PROMPT:
Wherever the word "dimensions" occurs in the listing below, copy that whole line.

DATASET RECORDS:

-- Opening Marker --

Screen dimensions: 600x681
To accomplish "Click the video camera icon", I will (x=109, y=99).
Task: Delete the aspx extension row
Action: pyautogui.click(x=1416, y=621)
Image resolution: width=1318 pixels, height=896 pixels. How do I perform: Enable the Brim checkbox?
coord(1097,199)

-- Closing Marker --
-- Opening Marker --

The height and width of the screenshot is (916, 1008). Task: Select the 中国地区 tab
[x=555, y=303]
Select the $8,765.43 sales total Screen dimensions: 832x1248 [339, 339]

-- Closing Marker --

TASK ANSWER:
Screen dimensions: 600x681
Select the $8,765.43 sales total Screen dimensions: 832x1248 [339, 339]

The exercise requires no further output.